In December 2016, as a result of collaborative conservation efforts with a range of long-standing partners, the U.S. Fish & Wildlife Service determined the black-capped vireo had recovered and proposed removing it from the Federal List of Endangered and Threatened Wildlife. To ensure the species continues to thrive if the delisting is finalized, the agency is now announcing the availability of a Post-Delisting Monitoring Plan (PDMP) for the songbird. 

Under the Endangered Species Act (ESA), once a species is delisted due to recovery, monitoring of the species for a minimum of five years is required to help ensure that the species remains stable and does not decline. Publication of the notice begins a 30-day public comment period of the PDMP. 

Thirty years ago, the future for the black-capped vireo was not very bright. The population had been negatively impacted by habitat loss and nest parasitism by brown-headed cowbirds, and only 350 birds were known to exist in a few locations. Thanks to cooperative and collaborative conservation efforts by Fish & Wildlife, the states of Oklahoma and Texas, the U.S. Army, private landowners and non-governmental organizations there are now more than 5,200 known birds and more than 14,000 estimated across their breeding range. 

Fish & Wildlife developed the draft PDMP for the black-capped vireo in collaboration with the Texas Parks and Wildlife Department, Oklahoma Department of Wildlife Conservation, Fort Hood and Fort Sill military installations and The Nature Conservancy of Texas.

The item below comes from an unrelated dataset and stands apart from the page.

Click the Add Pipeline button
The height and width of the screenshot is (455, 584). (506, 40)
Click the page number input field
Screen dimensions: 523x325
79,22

The draft PDMP describes the methods proposed to monitor the status of the vireo and its habitat, in cooperation with the agency's partners for a 12-year period if the vireo is delisted. The draft PDMP also provides a strategy for identifying and responding to any future population declines or habitat loss. 

The black-capped vireo is the smallest member of the vireo family occurring regularly in the United States. It breeds in Texas, Oklahoma and northern Mexico and winters exclusively in Mexico along the Pacific Coast. Sporting a namesake black cap and white face mask, black-capped vireos build intricate hanging cup nests two to four feet above the ground fastened to the branches of shrubs with strands from spider webs, and return to the same breeding site year after year.